**** Quoted passage

# Good recurve for good price??????



## ravensgait (Sep 23, 2006)

Not trying to give you a bad time but this question gets asked every week or so, so if you do a search you should find enough reading to last ya for hours. 

You'll notice those threads got many many different answers. We like what we like which is why their are so many bowyers out there. Here's my Favorite bow










well some of my favorites anyway .. Randy


----------



## rattus58 (Jul 9, 2007)

Under $600 probably gives you a hundreds of choices thousands if you consider used high quality bows that probably some have been rarely used.

I'd look at all the majors, Bear, Martin, PSE, Hoyt, Darton, etc, and then the more well known boutique bows, Black Widow, etc and then custom makers. Many of these guys have bows that have been turned in, not bought etc that are often times available.

There are classifieds here and in many other sites as well you can look to for ideas and then there is ebay... 

Good Luck..

And much aloha....  :beer:


----------



## sawtoothscream (Apr 19, 2008)

i just wan tto know bows in that price range. one more thread wont hurt

i shoot recurves and stuff but i dont know alot of the companies/ people that build good qaulity recurves. plus no shops around here have trad bows to test drive.

********
**** Information provided

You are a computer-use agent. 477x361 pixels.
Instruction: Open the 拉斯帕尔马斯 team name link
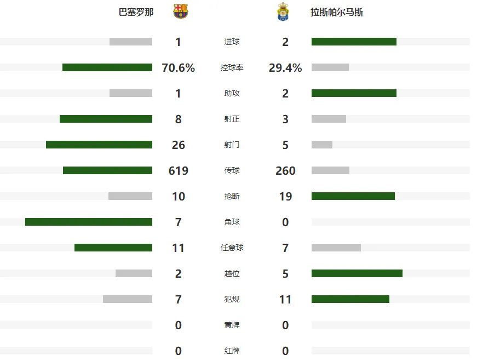(337, 12)
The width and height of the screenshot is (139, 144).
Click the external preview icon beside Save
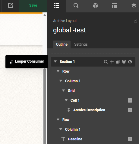(x=11, y=5)
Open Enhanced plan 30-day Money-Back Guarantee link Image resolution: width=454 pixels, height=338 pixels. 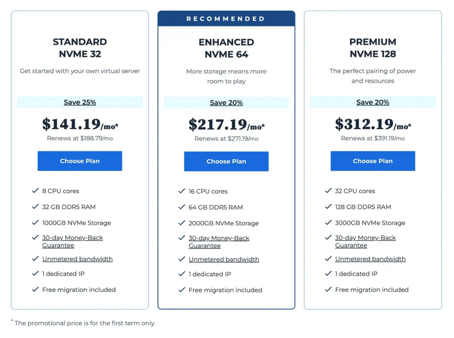click(219, 242)
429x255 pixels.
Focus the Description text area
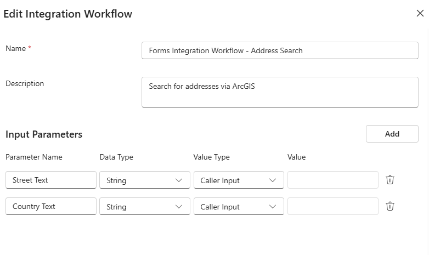click(280, 92)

********

* **Given instruction 1**
Name every bow company listed by name in the forum thread about finding a good recurve at a good price.
* **Given instruction 2**
Write the next part of the recurve bow forum thread, starting after its final post.

* **Exercise output 1**
Bear, Martin, PSE, Hoyt, Darton, Black Widow

* **Exercise output 2**
i like the black widdow lets you test there bows for a week before buying them. if only they were cheaper.


----------



## sawtoothscream (Apr 19, 2008)

rattus58 said:


> Under $600 probably gives you a hundreds of choices thousands if you consider used high quality bows that probably some have been rarely used.
> 
> I'd look at all the majors, Bear, Martin, PSE, Hoyt, Darton, etc, and then the more well known boutique bows, Black Widow, etc and then custom makers. Many of these guys have bows that have been turned in, not bought etc that are often times available.
> 
> ...


ya but i get nervous buying used. no warrentee makes me nervous and with my luck i will need it.


----------



## rattus58 (Jul 9, 2007)

When it comes to bows, you get what you get, but, I've bought dozens of used bows and true, some have not made it for the long haul, but I've Quillan, Wente, Wing, Hoyt, Dorado.... I guess also a Hoyt, and a Martin Viper that I bought used that are going, going, going... I'm talking on all but the Martin Viper and Dorado... 10 Plus Years....

Buy used from a reputable source and generally you will never regret it.

Much Aloha... but then.... once in a while.... you really strike a great bow on the cheap too....

Aloha.. Again....  :beer:


----------



## Teucer (Aug 19, 2007)

*TradGang Classified*

Don't overlook used, go over to tradgang.com and check out the used bows, for 600 you will get an excellent recurve. Bottom line is just like you do your research for new, you research the sellers as well. Right now there are tremendous bargains. The reason I prefer tradgang is due to the amount being sold compared to here, that's all. Also try to get demo bows from dealers, many carry instock bows at discount prices, they usually dont advertise that, you need to do the legwork and call them.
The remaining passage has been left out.